33 内臓脂肪過多 ~生活習慣病に最も悪影響

 生活習慣病とは、食習慣、運動習慣、飲酒、喫煙、ストレスなどの「生活習慣」が、その発症や進行に大きく関与している病気のことをいいます。代表的なものとして、肥満、糖尿病、高血圧、脂質異常症、高尿酸血症、心疾患、脳血管疾患、がんなどがあります。生活習慣病の恐ろしいところは、日常の習慣が少しずつ身体へ悪影響を及ぼし、気が付いたら死につながる病気になっていることです。死まで至らなくても日常生活に支障が出たり、介護が必要になってしまったりします。また、病気の要因が身に付いた習慣であるため、それを取り除きにくい面もあり、病気が慢性化して進行していってしまいます。
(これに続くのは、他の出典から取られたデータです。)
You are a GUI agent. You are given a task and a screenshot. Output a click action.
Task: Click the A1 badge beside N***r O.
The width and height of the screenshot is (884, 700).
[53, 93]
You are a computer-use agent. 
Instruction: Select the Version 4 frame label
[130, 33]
 この生活習慣病のほぼすべてに内臓脂肪過多が関係しています。したがって、内臓脂肪の増加が生活習慣病の予兆であり、内臓脂肪が多い内臓脂肪型肥満こそが生活習慣病にもっとも悪影響を及ぼします。

 それでは、生活習慣病の元凶である内臓脂肪はなぜ増えてしまうのでしょうか? そのメカニズムについてみていきましょう。食事などで摂取した「摂取エネルギー」が日常生活で消費する「消費エネルギー」を超えると、余ったエネルギーはすべて肝臓で中性脂肪に合成されます。この中性脂肪とは、健診の血液検査で測定される中性脂肪と同じものです。肝臓で合成された中性脂肪は血液中を流れて、内臓脂肪や皮下脂肪などの体脂肪になります。このため、食べ過ぎや飲み過ぎを続けていると、エネルギーが余ってしまい、内臓脂肪が蓄積されるのです。運動不足もエネルギーが余ってしまうので、内臓脂肪蓄積の原因となります。

 体脂肪には内臓脂肪、皮下脂肪、異所性脂肪の3種類がありますが、最初に蓄えられるのは、皮膚のすぐ下にある皮下脂肪です。皮下脂肪として蓄えきれなかった中性脂肪は、内臓の周りにつく内臓脂肪として蓄えられます。
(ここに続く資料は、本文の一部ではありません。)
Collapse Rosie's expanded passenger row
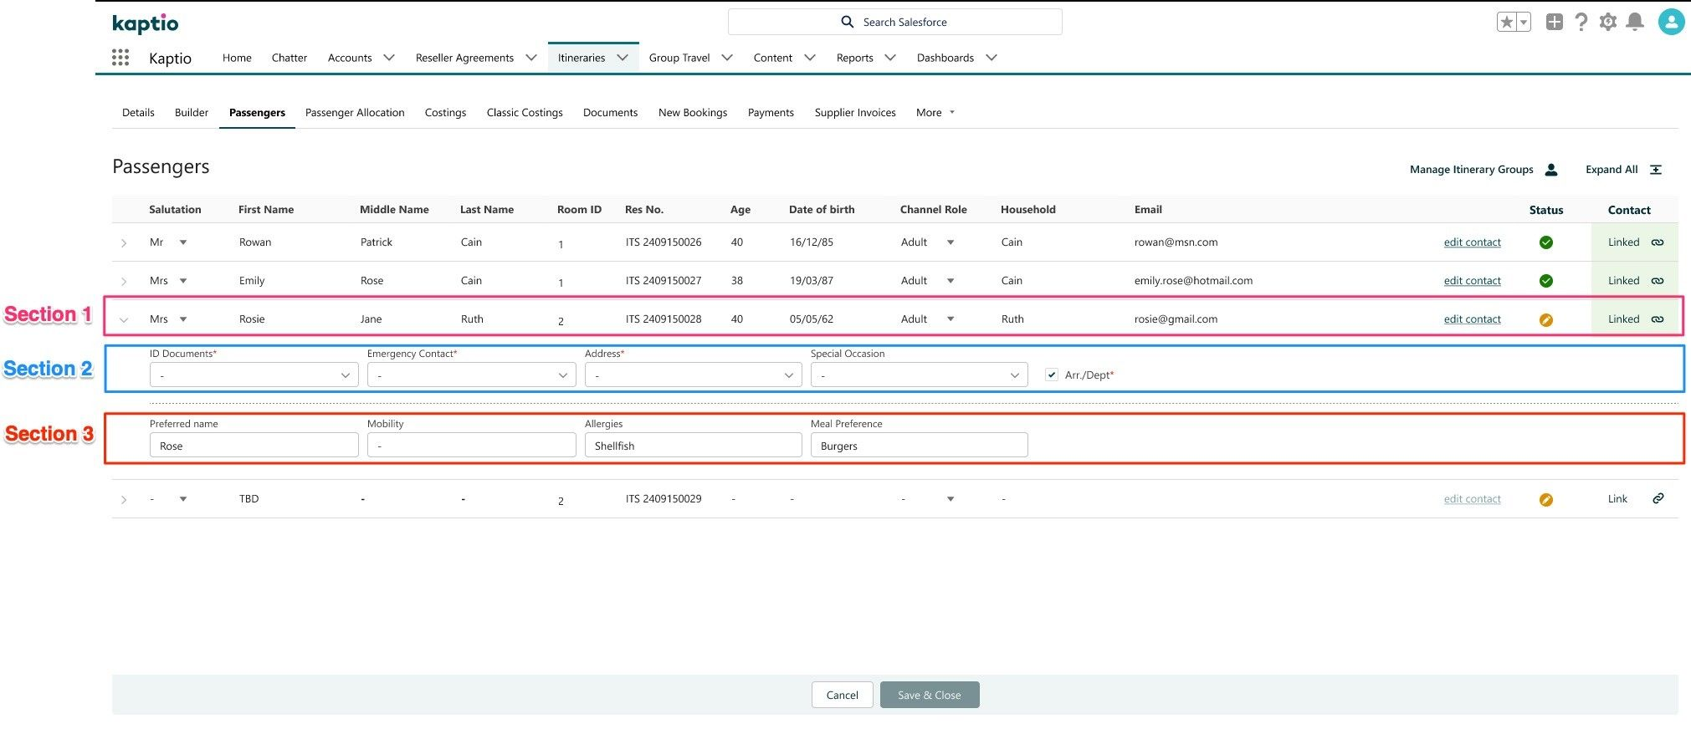1691x729 pixels. [x=124, y=319]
 私たちが食事から得る三大栄養素(糖質、脂質、たんぱく質)はすべて最終的には中性脂肪となり、エネルギーとして消費しきれないと、体脂肪になりますが、三大栄養素のうち、いちばん体脂肪になりやすい栄養素は何だと思いますか? 言葉のイメージから「脂質」と答える人もいるかもしれませんが、実は「糖質」です。というのも、「脂質」や「たんぱく質」は体の構成成分で新陳代謝に使われるのに対し、「糖質」はエネルギー源にしかならないため、糖質はもっとも余りやすく、体脂肪になりやすいのです。

 体脂肪は本来、将来エネルギー不足に陥った時のためのエネルギーを貯蔵しておくという役割があります。ただ現代日本では、飢餓状態になるようなことがほとんどないため、貯蔵した体脂肪が使われることなく、内臓脂肪として蓄積してしまい、生活習慣病を引き起こしてしまうのです。

 食習慣は何げなく身体に悪いものを摂取していることが多く、「そんなに食べていないのに、肥満になってしまった」と嘆いている患者さんを多数診察してきました。しかし、詳しく食習慣を問診すると、「食後のデザートは必須。甘いものは別腹」「締めのご飯や麺類がなければ、食事とは言えない」「間食のおやつがないと調子がでない」「夜食にカップラーメンか菓子パンを食べないと眠れない」というように、糖質の取り過ぎの食習慣をお持ちの人ばかりでした。

 習慣化しなければ病気にまでならないのが生活習慣病ですが、糖質は中毒性が強く、常習化してしまい、思いもよらない重病にまで至ってしまうのです。生活習慣病をお持ちの人は、体質や遺伝、年齢のせいにするのでなく、生活習慣、特に食習慣を見直してみましょう。糖質を取り過ぎている人が大勢いると思います。以上のことから、糖質制限は生活習慣病改善の第一歩と考えてもらって差し支えありません。